Ove la vita non fosse solo prerogativa del regno animale, ma includesse ogni realtà, si dischiuderebbe un suggestivo scenario per cui, per dirla con Anassagora, «tutto è in tutto»; o, meglio ancora, «parte di ogni cosa è in ogni cosa». Proseguiva così il tentativo di superare l’aporia parmenidea che faticava a spiegare la mutevole molteplicità del mondo avendo unilateralmente scommesso sull’unità dell’essere.
Fu probabilmente Anassagora a introdurre il termine “filosofia” in quella Atene che con Socrate e Platone ne sarebbe divenuta la capitale. Ma più ancora che per questo aspetto semantico, il filosofo nato a Clazomene attorno al 500 a.C. ha il merito di aver pensato un’intelligenza ordinatrice alla quale conferì le caratteristiche dell’essere eleatico, consentendo al Mondo stesso di esistere come ordine, pur se in modalità diverse da quelle prefigurate dalla scuola pitagorica.

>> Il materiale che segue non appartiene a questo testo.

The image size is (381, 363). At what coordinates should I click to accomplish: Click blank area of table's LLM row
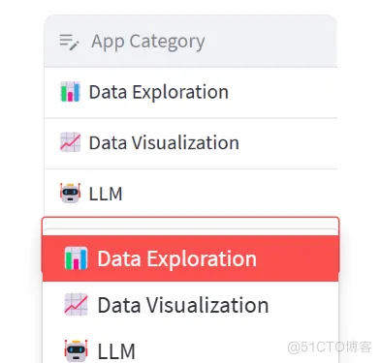click(230, 194)
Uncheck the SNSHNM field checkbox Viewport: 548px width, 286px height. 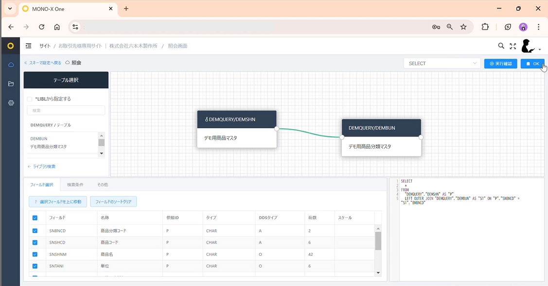pyautogui.click(x=35, y=254)
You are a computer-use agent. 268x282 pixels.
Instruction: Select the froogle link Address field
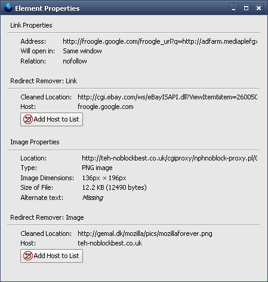(x=160, y=41)
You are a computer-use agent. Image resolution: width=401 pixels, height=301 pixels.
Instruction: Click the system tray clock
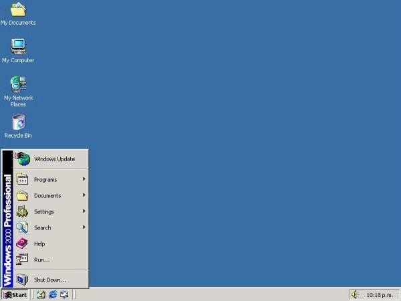click(x=380, y=295)
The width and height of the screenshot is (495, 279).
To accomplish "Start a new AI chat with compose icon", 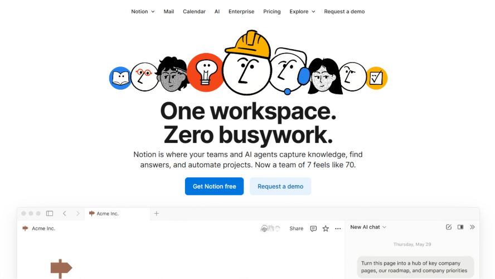I will (x=449, y=227).
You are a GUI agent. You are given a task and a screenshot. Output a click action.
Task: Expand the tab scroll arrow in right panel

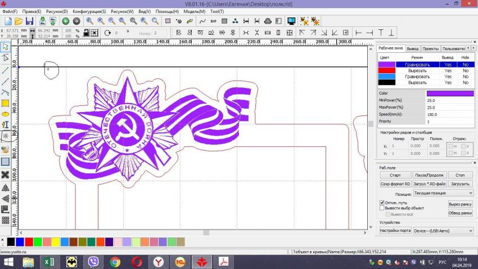pos(473,48)
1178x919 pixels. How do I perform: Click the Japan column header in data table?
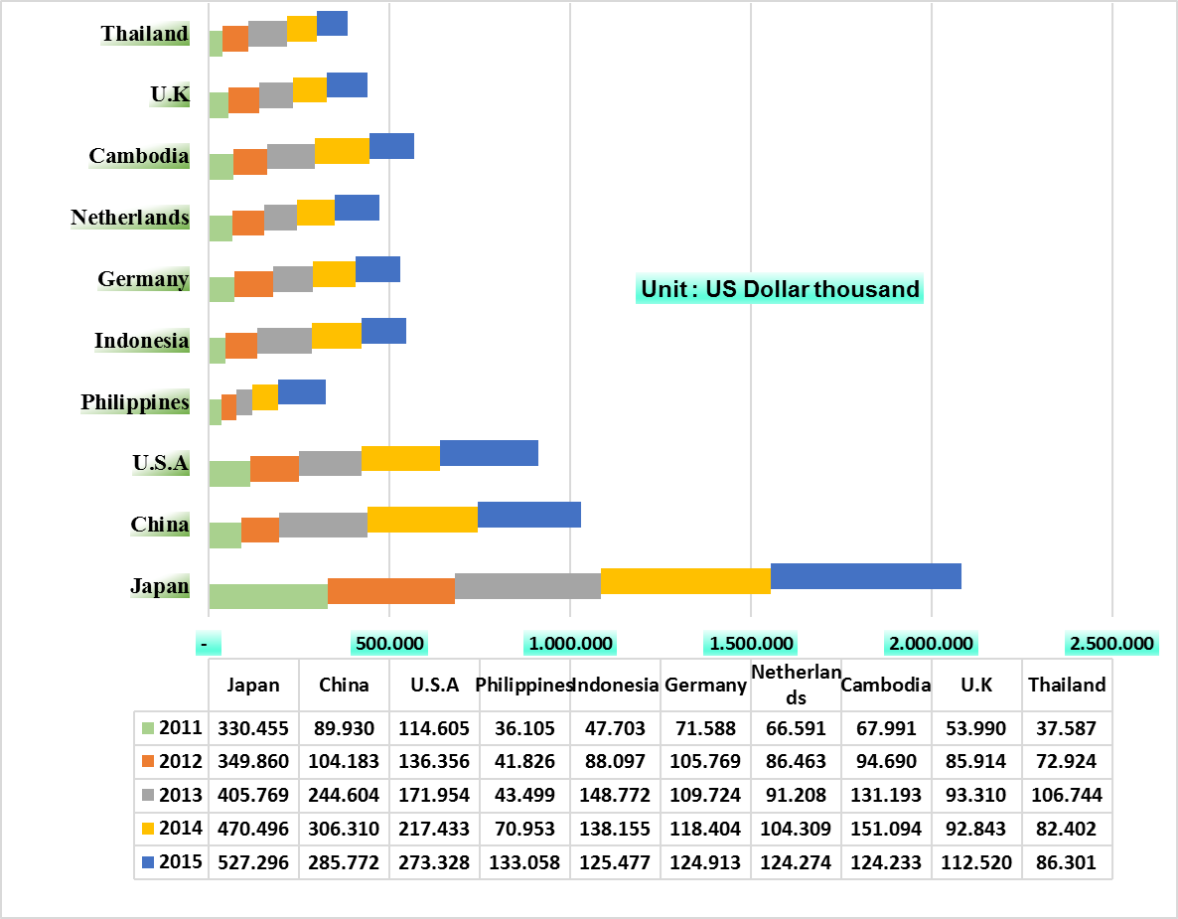tap(253, 685)
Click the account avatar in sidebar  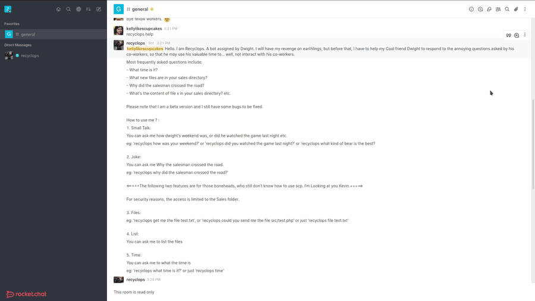pos(8,10)
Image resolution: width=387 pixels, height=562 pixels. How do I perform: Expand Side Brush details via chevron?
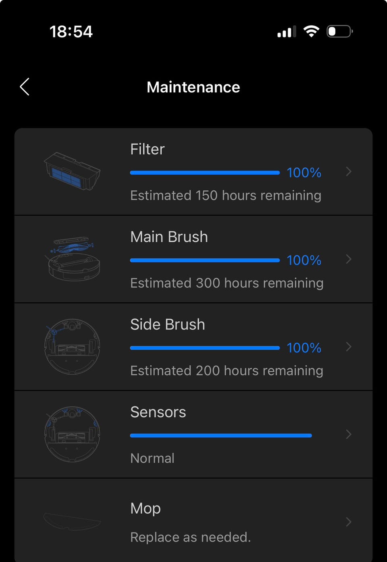pyautogui.click(x=349, y=347)
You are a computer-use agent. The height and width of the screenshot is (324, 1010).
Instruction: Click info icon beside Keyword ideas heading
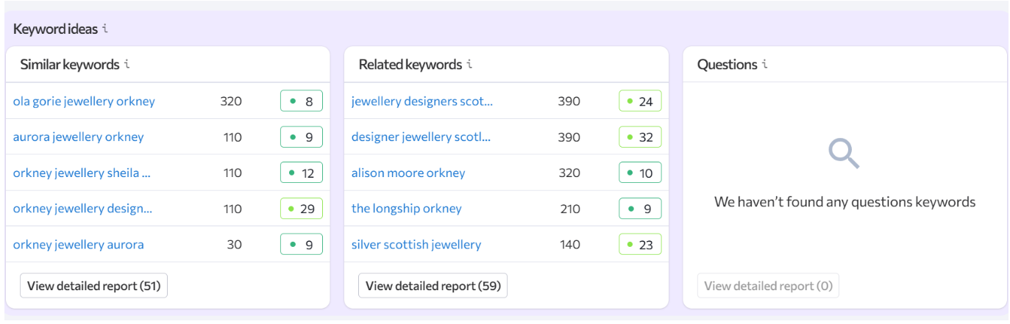coord(105,29)
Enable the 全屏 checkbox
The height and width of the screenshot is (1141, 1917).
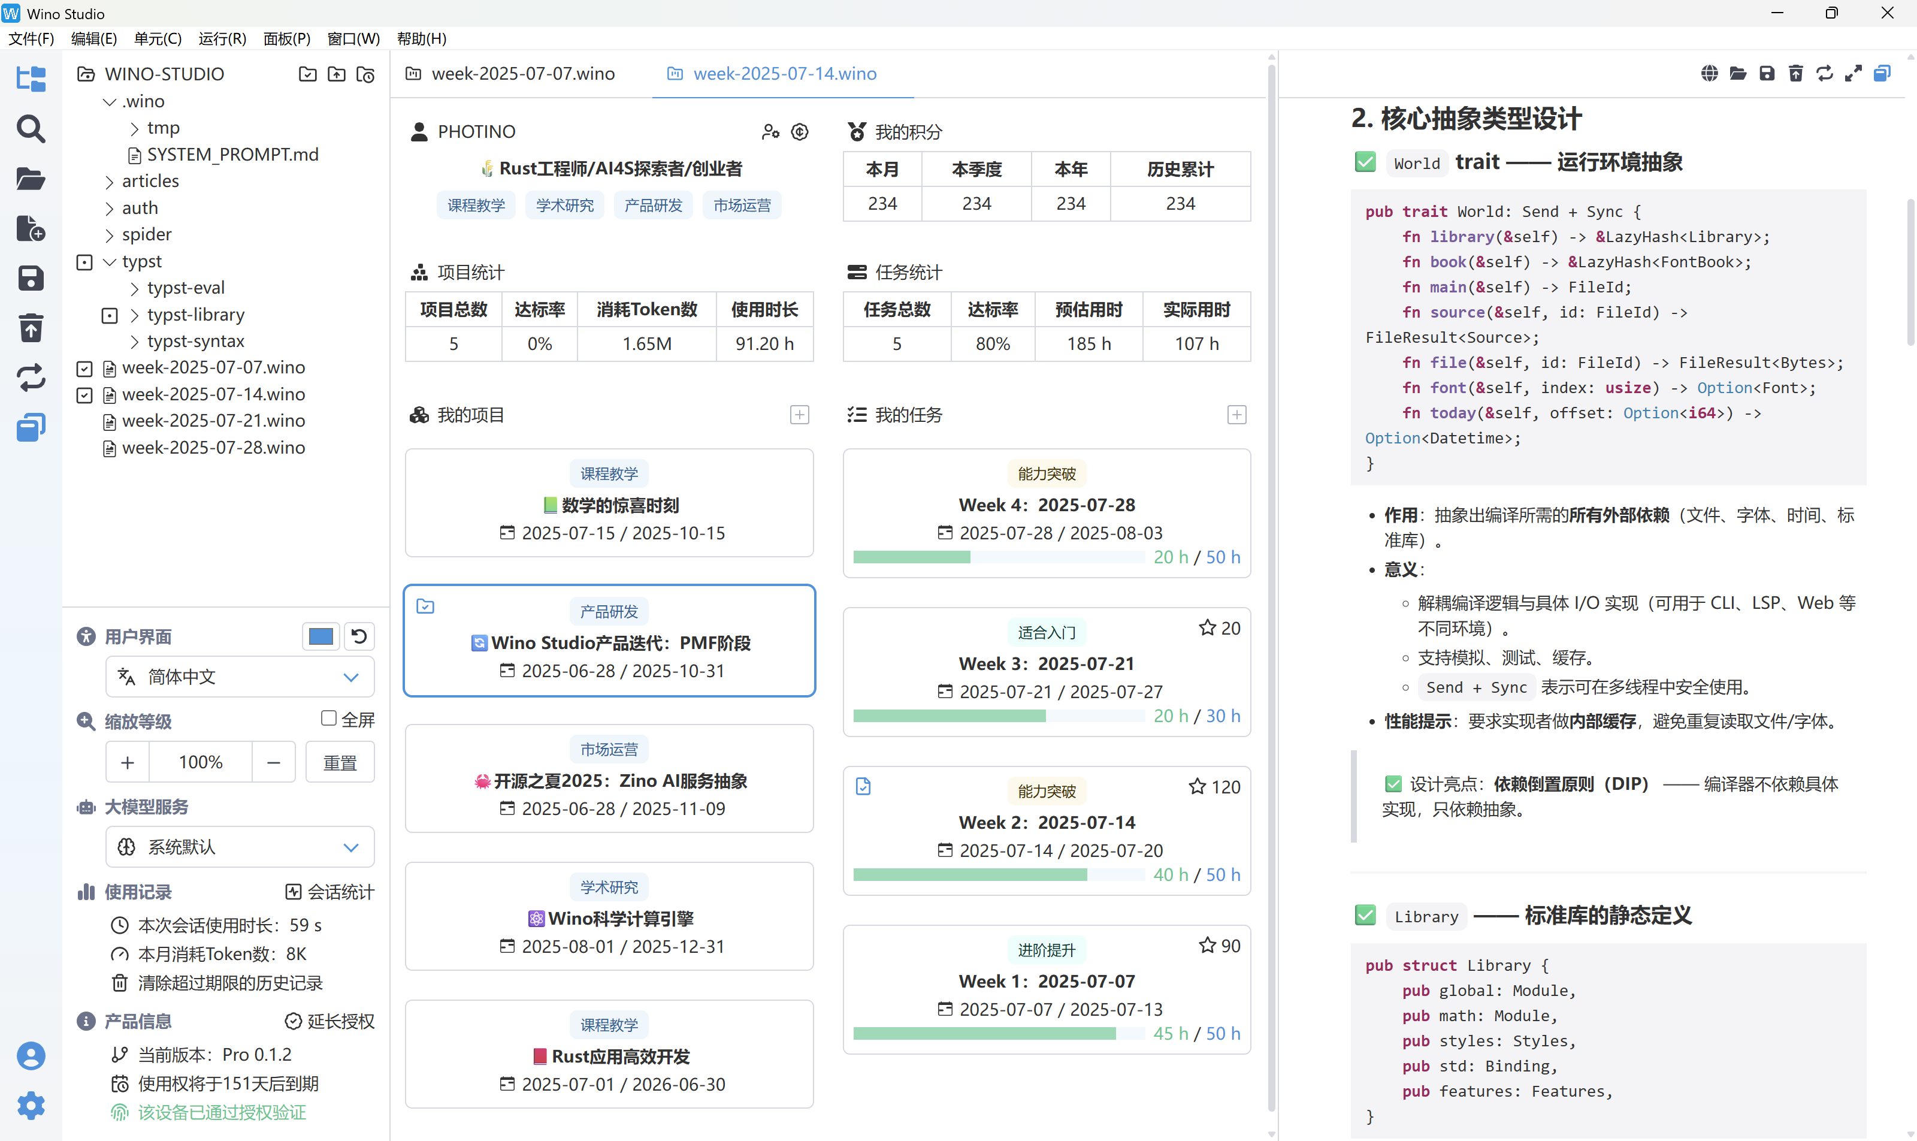click(329, 718)
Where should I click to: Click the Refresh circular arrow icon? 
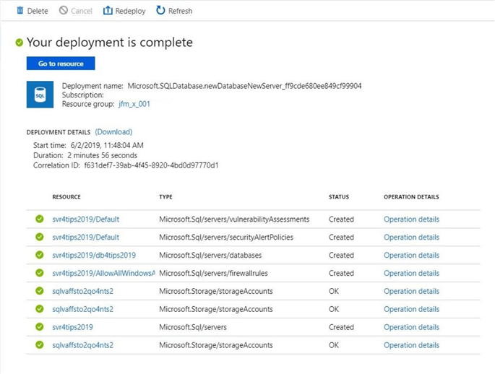(x=160, y=11)
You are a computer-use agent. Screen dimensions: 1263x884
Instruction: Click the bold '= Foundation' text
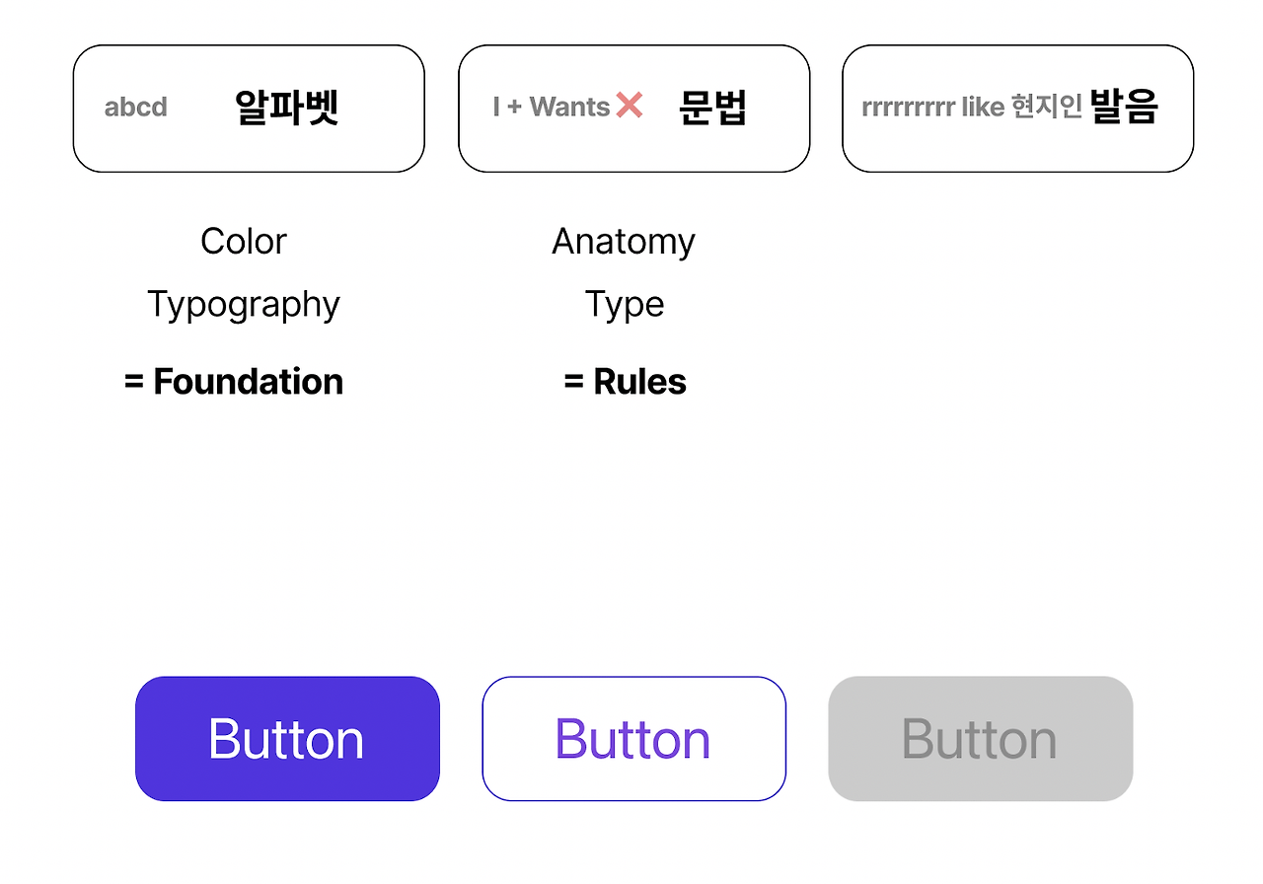coord(234,382)
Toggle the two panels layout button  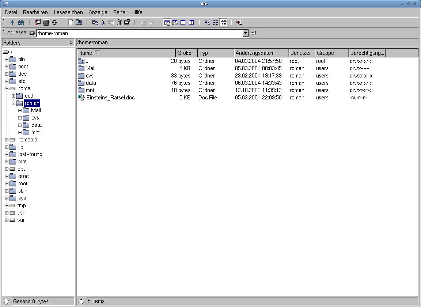click(191, 23)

Il logos anassagoreo, se non attinge ancora il sovrasensibile inteso come immateriale, tuttavia si colloca già ad uno stadio che precede immediatamente questa scoperta platonica. L’atomista ateniese è geniale sia nel delineare le caratteristiche di questa intelligenza cosmica, sia nel descrivere il processo secondo cui da essa rampollano le cose che riescono a conservare la loro unità senza venir meno a quella aurorale varietà che le ha originate.
In principio tutto era mescolato e caoticamente, in ogni cosa vi erano i semi di ogni cosa. Successivamente si passò ad una miscela ordinata e il prevalere di ogni singolo aspetto del reale derivò dalla quantità maggioritaria di semi in essa presenti. Divisibili in parti sempre uguali, tali semi verranno poi detti omeomerie proprio perché scindibili infinitamente. La varietà degli elementi è spiegata dal filosofo di Clazomene con le diverse proporzioni tra le omeomerie presenti in ogni cosa: nel chicco di grano predominano naturalmente i semi di questo elemento, ma non sono assenti, pur se in misura piccolissima, quelli del capello o dell’osso. Per Anassagora tutto, anche la qualità più insignificante è nell’essere, da sempre e per sempre, perché niente può generarsi o essere generato dal nulla.
Così mentre viene spiegata razionalmente la varietà incomprimibile e spettacolare del Mondo, è lo stesso concetto di vita a dilatarsi, dischiudendosi in infinite iridescenze: una vita alla quale riesce il “miracolo”, tutto e solo ellenico, di essere ordinata senza divenire gerarchica. E questo miracolo riesce perché alla base della vita vi è non già l’informe caoticità ma l’intelligenza. Scrive il filosofo:
Tutte le altre cose hanno parti di ogni cosa, ma l’intelligenza è illimitata, indipendente e non mescolata a ciascuna cosa, ma sta sola in se… E quante cose hanno vita, le maggiori e le minori, tutte domina l’intelligenza.
Il progresso compiuto dal logos è ormai notevole: ecco profilarsi un principio infinito e separato dal resto degli enti, intelligente e sapiente, in cui – ma questo Anassagora non lo dice – «Noi stessi ci muoviamo ed esistiamo».